Странным человеком был Марк Семенович, и странными были причины его появления в этом лагере. Если мне будет позволено, я сформулирую их как «любовь». Он был, наверно, единственным из всего нашего лагерного племени человеком, попавшим сюда по обвинению в любви – любви к дочери высокопоставленного (почти на уровне кремлевских курантов) партийного и государственного деятеля, который через верных ему людей не раз предупреждал кинорежиссера, чтоб тот убрал свои грязные лапы прочь от его дочурки, сказочной феи, предназначенной сыну еще более высокопоставленного (скажем, на уровне кремлевской звезды) товарища, именем которого уже был назван один среднестатистический советский город, один остров, один канал, два водохранилища, тракторный завод и несколько школ и детских садов.
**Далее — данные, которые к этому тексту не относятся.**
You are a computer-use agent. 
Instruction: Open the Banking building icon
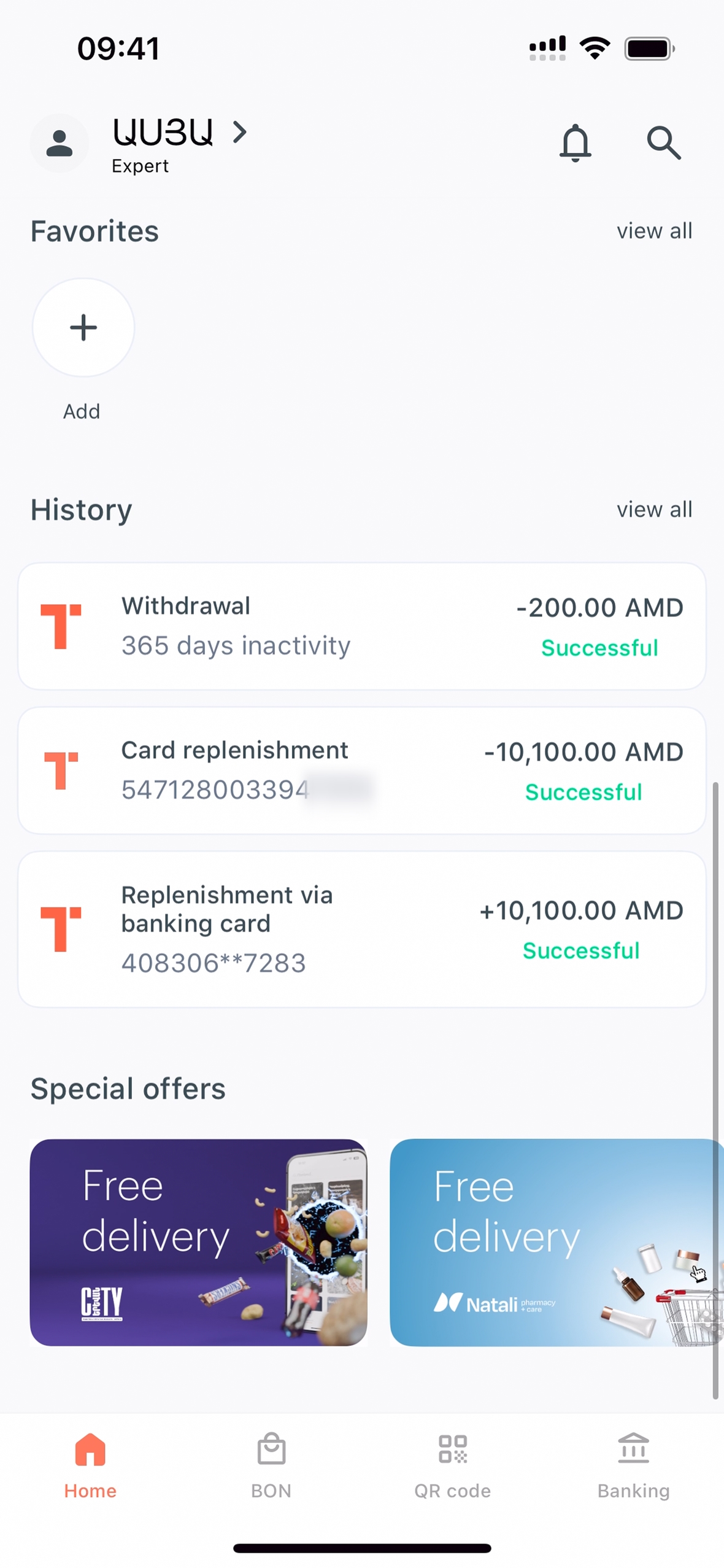pyautogui.click(x=633, y=1448)
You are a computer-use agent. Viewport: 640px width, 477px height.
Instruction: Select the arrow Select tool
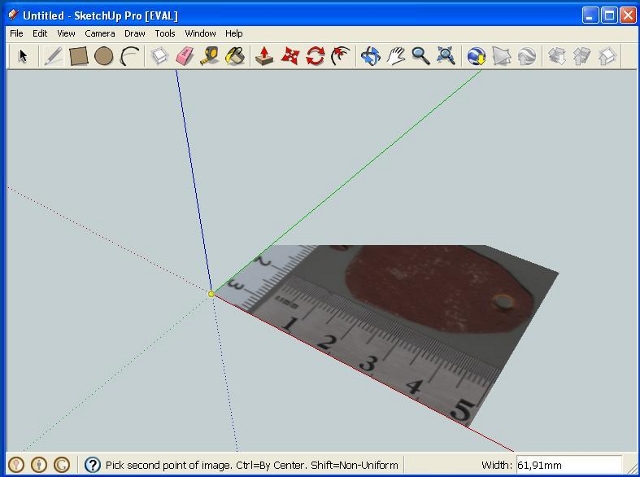tap(22, 56)
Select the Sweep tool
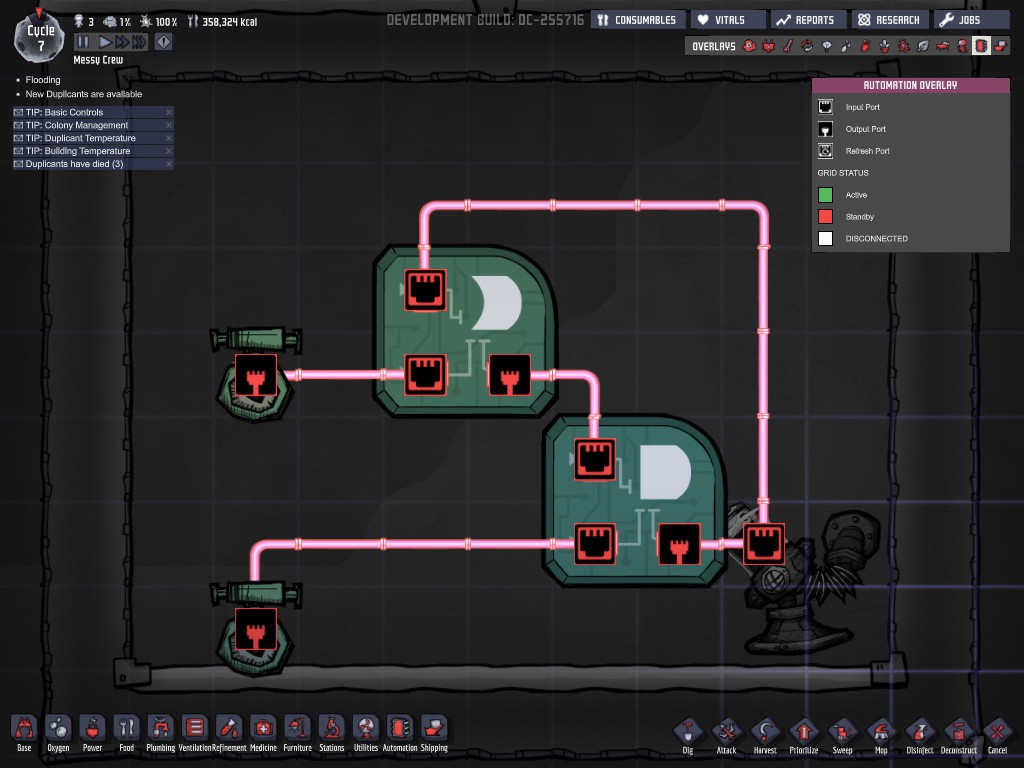The height and width of the screenshot is (768, 1024). [843, 731]
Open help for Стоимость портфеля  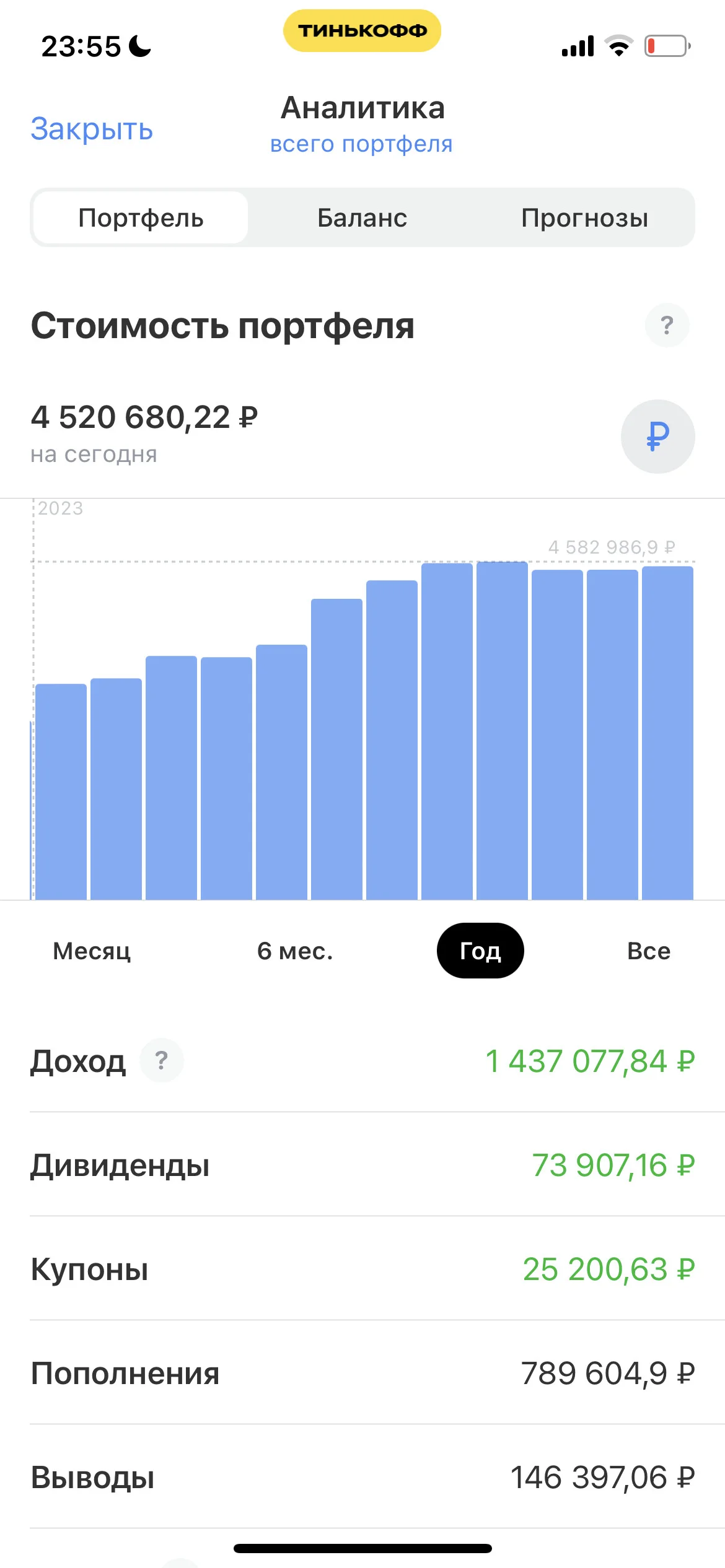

И так как наш влюбленный киносверчок не понимал нормальных слов и не убрался на свой шесток, а продолжал встречаться с феей своего сердца (как он по наивности думал – тайно), то отец и будущий свекор рассердились не на шутку и обрушили на голову гражданина Лебедева всю мощь, озлобление и мстительность доступной им власти. И ни за что, буквально ни за что, сослали его на 80-ю параллель.
По этому поводу вспомнил одну лагерную хохму (может, это покажется тебе странным, но лучшие хохмы – полусмешные мудрые притчи – и лучшие песни рождались именно в лагерях или в идейной близости с ними, чем они в этом смысле – и не только в этом – отличались от нацистских).
Так вот: прибыла в лагерь новая партия заключенных. Лагерное начальство спрашивает первого, сверяясь со списками и приговорами:
– На какой срок осужден?
– На десять лет.
– За что?
– Сказал, что Сталин ведет страну к гибели.
– А ты? – спрашивают второго.
– И я на десять. Заявил, что краткий курс истории ВКП (б) полная фальсификация.
– А ты? – спрашивают третьего.
– И я на десять.
– За что?
– Да ни за что!
– Не ври! Ни за что у нас дают только пять!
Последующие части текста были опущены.